Our Commissioners | Office of the Texas Governor | Greg Abbott

Essay Read by Constituting America Founder, Actress Janine Turner

The essays in our study reference the following edition of Democracy In America: University of Chicago Press – 1st edition translated by Harvey Mansfield and Delba Winthrop. Today’s essay references pages  199 (start at at heading “On Public Costs Under The Empire of American Democracy” – 210 (stop at heading “The Corruption and Vices Of Those Who Govern In Democracy…”)

Government By Democracy In America Vol. 1 Pt. 2 Ch. 5, Subchapters. 8-11 – Public Expenses Under The Rule Of American Democracy, Instincts Of American Democracy In The Fixing Of The Salaries Of Civil Servants, Difficulty Of Discerning The Reasons Which Persuade The American Government Toward Economy, Can The Public Expenditure Of The United States Be Compared With That Of France?

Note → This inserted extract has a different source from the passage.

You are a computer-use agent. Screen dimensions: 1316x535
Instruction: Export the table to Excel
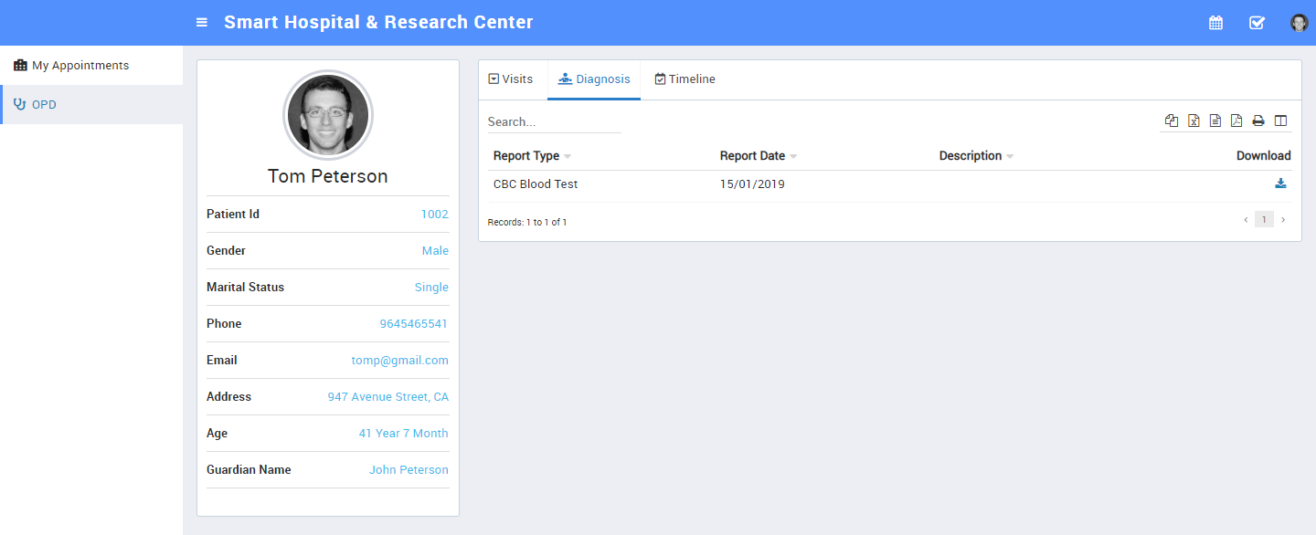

Though well-known for his political and social commentary, De Tocqueville devoted considerable attention throughout his life to issues of political economy. He was well-versed in the economic writings of thinkers like Jacques Turgot, Adam Smith, and John Stuart Mill. De Tocqueville also explored some of the pressing economic topics of his time in texts such as his Memoir on Pauperism (1835).

Educated Europeans of De Tocqueville’s era were well-aware of the burgeoning economic power of the American republic that he visited for 10 months between 1831 and 1832. In Democracy in America, however, De Tocqueville’s thoughts on economic topics revolved around questions concerning the effects of democracy upon government expenditures.

Public expenditures in Western countries in the nineteenth century as a proportion of national Gross Domestic Product (GDP) were much less than those of the twentieth and twenty-first centuries. But the advent of democratic government, according to De Tocqueville, was likely to increase pressures for ever-growing state spending.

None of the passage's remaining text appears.